*Prompt*
Could you put the lines of the records between the line holding "What do you see at coordinates (193, 565)" and the line holding "pyautogui.click(x=820, y=418)", inclusive, into a numbered list, skipping any blank lines?

*Input*

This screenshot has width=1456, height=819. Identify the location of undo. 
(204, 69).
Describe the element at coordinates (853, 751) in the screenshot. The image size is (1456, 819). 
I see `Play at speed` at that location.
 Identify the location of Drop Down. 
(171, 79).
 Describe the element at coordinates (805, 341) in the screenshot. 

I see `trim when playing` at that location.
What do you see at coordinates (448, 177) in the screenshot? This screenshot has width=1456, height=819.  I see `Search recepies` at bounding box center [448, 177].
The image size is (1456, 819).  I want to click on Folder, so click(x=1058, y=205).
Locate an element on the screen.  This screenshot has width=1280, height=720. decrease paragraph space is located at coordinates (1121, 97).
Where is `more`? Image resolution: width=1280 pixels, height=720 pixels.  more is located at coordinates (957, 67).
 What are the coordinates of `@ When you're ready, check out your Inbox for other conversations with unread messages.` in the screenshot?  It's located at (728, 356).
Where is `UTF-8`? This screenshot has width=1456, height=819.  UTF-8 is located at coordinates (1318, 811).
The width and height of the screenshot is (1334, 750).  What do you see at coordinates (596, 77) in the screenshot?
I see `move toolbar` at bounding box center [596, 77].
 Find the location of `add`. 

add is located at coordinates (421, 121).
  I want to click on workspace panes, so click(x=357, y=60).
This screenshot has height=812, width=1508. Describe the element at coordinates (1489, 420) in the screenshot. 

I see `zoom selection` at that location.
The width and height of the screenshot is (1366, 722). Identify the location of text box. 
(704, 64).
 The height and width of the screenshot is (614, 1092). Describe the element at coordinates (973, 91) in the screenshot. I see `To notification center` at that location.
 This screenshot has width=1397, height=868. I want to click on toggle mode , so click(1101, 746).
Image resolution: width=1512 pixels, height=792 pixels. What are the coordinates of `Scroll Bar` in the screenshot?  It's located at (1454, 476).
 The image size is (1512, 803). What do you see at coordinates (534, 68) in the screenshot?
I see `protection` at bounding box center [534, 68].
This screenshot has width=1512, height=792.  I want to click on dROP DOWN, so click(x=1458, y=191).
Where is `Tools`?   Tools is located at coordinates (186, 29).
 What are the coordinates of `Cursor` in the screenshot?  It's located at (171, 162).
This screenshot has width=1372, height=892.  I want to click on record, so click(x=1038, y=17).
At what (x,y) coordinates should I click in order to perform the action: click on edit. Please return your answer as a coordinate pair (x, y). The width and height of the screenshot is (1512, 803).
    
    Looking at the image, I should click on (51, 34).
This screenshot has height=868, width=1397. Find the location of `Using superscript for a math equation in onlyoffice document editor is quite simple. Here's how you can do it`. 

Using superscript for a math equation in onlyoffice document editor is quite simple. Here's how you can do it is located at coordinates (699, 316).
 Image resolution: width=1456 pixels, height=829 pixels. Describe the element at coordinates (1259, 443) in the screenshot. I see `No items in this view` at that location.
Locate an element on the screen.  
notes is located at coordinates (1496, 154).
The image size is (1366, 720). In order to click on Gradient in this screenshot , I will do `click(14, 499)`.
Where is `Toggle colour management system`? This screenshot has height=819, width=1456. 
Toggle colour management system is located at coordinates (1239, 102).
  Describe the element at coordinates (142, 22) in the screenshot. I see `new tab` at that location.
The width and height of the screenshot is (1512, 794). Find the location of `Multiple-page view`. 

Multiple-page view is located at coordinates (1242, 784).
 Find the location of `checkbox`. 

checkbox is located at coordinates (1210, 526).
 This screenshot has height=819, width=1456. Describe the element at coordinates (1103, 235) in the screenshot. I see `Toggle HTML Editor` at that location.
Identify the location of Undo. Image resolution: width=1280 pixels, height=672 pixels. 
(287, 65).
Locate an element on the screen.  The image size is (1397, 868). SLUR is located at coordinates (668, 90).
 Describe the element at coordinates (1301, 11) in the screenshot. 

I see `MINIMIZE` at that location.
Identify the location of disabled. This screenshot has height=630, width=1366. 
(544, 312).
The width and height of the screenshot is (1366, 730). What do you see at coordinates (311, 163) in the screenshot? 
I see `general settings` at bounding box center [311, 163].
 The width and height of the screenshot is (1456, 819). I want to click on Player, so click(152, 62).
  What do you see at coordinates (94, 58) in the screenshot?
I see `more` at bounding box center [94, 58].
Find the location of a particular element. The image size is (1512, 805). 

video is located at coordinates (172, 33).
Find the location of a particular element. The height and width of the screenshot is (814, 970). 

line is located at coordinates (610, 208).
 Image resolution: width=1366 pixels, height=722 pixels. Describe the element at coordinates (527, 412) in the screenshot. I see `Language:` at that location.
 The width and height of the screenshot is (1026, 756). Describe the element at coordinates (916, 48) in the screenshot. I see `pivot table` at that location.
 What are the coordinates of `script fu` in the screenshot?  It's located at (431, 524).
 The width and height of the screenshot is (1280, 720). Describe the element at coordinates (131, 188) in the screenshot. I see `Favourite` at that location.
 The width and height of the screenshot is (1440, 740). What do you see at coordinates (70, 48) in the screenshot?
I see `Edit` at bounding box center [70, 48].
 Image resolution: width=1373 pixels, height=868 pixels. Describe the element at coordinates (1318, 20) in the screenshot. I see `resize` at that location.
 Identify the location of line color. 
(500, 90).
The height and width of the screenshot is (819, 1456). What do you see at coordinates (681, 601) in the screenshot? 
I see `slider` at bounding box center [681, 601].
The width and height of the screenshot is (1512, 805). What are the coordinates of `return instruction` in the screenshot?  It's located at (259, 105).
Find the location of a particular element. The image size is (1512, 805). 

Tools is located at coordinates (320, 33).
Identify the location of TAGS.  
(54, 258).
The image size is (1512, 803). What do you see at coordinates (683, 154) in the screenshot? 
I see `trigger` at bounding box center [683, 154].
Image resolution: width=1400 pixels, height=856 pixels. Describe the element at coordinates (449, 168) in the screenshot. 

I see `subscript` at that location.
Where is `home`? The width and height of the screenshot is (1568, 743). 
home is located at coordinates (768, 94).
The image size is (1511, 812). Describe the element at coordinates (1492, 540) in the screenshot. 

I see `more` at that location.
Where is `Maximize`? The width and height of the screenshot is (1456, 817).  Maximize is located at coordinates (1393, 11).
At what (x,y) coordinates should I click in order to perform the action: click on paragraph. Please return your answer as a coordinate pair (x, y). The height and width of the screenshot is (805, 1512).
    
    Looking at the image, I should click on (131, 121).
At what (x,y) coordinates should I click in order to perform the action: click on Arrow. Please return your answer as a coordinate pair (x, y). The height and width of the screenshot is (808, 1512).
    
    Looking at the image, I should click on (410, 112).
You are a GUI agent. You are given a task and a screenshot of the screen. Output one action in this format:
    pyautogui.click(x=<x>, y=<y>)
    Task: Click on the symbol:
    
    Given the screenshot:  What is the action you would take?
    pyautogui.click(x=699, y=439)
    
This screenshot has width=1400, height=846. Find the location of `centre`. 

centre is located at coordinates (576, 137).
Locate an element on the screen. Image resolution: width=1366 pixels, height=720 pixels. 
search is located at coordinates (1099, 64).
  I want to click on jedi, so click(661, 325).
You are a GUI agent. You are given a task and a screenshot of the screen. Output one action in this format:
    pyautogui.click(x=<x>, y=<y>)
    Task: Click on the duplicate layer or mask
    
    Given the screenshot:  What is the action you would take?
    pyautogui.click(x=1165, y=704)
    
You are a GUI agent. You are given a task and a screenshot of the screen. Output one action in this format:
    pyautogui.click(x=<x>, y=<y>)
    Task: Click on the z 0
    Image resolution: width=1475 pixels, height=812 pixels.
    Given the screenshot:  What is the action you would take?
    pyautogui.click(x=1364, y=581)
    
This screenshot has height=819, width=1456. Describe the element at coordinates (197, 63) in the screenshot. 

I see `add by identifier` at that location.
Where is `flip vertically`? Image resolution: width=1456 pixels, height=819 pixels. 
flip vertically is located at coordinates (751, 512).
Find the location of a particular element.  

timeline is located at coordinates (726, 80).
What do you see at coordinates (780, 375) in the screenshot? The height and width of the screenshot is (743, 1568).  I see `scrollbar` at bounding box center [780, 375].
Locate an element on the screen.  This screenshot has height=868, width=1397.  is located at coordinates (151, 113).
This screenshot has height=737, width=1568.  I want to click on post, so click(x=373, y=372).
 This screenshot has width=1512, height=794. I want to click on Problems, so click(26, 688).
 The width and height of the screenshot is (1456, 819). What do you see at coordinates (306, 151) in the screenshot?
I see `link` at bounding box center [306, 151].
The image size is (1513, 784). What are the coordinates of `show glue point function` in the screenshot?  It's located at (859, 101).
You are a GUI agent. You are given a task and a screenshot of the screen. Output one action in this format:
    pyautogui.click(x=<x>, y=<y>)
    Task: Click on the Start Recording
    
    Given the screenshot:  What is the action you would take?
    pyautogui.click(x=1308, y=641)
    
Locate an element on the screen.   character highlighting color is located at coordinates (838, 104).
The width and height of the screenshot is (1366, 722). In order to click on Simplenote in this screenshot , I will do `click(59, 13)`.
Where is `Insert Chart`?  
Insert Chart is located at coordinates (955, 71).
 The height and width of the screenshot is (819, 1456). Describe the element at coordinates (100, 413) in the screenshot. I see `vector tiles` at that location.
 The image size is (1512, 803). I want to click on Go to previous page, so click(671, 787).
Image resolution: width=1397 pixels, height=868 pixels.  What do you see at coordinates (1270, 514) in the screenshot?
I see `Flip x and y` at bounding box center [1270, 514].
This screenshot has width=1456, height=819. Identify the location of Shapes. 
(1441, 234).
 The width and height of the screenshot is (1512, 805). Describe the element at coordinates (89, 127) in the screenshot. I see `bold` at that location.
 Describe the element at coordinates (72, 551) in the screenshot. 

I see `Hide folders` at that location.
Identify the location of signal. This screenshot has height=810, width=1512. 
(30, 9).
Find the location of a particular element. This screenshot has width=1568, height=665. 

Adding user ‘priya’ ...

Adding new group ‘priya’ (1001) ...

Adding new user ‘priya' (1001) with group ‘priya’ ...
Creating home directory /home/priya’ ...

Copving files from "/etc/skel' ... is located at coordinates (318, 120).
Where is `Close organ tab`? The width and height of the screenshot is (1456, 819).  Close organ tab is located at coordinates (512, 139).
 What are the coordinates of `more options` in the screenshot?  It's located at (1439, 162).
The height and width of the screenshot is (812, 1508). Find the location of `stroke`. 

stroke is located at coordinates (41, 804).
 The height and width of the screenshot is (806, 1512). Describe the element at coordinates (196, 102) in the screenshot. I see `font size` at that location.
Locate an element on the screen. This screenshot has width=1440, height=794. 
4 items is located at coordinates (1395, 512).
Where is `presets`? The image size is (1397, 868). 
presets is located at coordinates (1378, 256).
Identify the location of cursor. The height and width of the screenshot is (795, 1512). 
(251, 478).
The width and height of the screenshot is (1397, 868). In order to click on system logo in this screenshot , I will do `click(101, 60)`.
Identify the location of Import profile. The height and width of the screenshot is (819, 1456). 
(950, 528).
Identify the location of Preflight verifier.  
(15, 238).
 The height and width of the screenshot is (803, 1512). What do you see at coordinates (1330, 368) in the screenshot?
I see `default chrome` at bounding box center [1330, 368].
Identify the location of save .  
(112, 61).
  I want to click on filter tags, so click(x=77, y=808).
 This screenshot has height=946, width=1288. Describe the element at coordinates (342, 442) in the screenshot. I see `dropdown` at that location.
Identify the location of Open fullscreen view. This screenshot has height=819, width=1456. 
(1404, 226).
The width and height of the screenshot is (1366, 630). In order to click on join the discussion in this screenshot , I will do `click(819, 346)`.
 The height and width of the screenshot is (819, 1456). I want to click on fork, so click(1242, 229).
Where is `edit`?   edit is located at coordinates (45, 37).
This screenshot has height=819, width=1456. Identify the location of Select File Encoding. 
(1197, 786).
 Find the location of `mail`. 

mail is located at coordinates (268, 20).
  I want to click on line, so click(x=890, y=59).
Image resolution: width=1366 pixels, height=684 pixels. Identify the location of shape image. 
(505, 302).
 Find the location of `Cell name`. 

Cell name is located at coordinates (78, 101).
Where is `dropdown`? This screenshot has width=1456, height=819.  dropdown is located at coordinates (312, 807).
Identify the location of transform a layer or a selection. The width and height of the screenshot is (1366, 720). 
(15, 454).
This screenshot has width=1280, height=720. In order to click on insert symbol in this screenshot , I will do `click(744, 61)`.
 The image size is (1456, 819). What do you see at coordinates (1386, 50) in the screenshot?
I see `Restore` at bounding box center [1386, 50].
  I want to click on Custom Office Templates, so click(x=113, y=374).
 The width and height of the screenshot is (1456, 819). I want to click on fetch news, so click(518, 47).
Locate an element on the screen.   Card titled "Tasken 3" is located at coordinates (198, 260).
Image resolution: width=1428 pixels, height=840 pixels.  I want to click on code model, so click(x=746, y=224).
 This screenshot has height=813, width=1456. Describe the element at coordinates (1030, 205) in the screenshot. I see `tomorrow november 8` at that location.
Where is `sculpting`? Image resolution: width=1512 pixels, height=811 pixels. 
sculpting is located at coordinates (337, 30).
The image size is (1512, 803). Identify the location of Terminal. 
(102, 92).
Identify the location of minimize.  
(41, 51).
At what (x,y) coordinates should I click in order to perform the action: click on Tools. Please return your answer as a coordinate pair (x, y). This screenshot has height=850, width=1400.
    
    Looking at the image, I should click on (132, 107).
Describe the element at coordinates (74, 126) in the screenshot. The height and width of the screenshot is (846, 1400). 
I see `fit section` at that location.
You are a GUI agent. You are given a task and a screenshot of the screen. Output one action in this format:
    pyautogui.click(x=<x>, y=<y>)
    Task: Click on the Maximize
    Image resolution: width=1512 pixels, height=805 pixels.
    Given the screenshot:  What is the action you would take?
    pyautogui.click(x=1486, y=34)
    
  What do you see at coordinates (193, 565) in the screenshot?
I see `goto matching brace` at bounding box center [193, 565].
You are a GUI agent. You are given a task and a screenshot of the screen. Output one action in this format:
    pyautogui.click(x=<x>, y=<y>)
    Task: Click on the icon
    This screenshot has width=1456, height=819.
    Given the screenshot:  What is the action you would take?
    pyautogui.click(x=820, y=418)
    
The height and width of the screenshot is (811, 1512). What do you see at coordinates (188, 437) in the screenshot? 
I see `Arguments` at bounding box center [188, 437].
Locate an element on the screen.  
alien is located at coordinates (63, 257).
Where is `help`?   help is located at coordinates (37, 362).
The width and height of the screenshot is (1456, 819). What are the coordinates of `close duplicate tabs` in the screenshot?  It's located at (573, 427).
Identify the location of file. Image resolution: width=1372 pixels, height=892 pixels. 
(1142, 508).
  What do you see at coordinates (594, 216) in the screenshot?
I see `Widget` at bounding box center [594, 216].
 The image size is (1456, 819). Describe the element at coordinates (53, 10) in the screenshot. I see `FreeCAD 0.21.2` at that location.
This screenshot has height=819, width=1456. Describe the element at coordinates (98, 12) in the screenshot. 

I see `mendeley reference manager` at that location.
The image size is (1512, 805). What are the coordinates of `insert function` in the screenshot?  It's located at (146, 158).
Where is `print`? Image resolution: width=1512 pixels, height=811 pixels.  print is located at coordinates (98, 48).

*Task result*
1.   What do you see at coordinates (193, 565) in the screenshot?
2. I see `goto matching brace` at bounding box center [193, 565].
3. You are a GUI agent. You are given a task and a screenshot of the screen. Output one action in this format:
4.     pyautogui.click(x=<x>, y=<y>)
5.     Task: Click on the icon
6.     This screenshot has width=1456, height=819.
7.     Given the screenshot:  What is the action you would take?
8.     pyautogui.click(x=820, y=418)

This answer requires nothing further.